12/18/2020 | 05:16pm EST

By Andrew Ackerman and David Benoit

The Federal Reserve said Friday that the largest U.S. banks remain strong enough to survive the coronavirus crisis but warned that a prolonged economic downturn could saddle them with hundreds of billions of dollars in losses on soured loans.

The Fed also said it would allow the banks to restart share buybacks but that it would, at least in the first quarter, restrict the amount. It said it would continue to restrict dividend payouts.

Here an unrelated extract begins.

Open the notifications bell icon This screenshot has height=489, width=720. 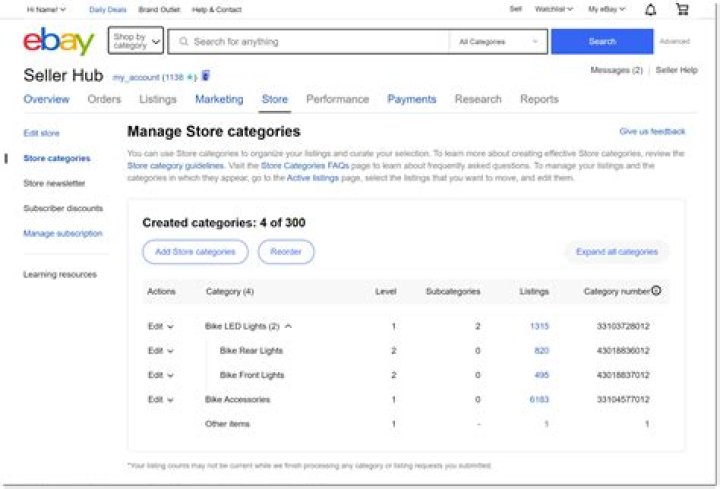(651, 10)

Under two hypothetical scenarios, in which unemployment remains high and the economy doesn't bounce back for several quarters, the 33 largest U.S. banks could be hit with as much as $600 billion in loan losses, the Fed said in the latest iteration of its stress test. That would erode the capital buffers meant to keep them on sound financial footing, the central bank said.

Designed to gauge the health of the nation's banks, the stress tests were expanded this year to study the effect of the downturn brought on by the coronavirus pandemic.

Earlier this year, the Fed placed restrictions on the biggest banks' dividend payouts and share buybacks, a move to preserve capital in an unsettled economy. At that time, the Fed stopped all buybacks and said dividends couldn't exceed a bank's recent profits. The Fed in September extended the restrictions through the end of this year.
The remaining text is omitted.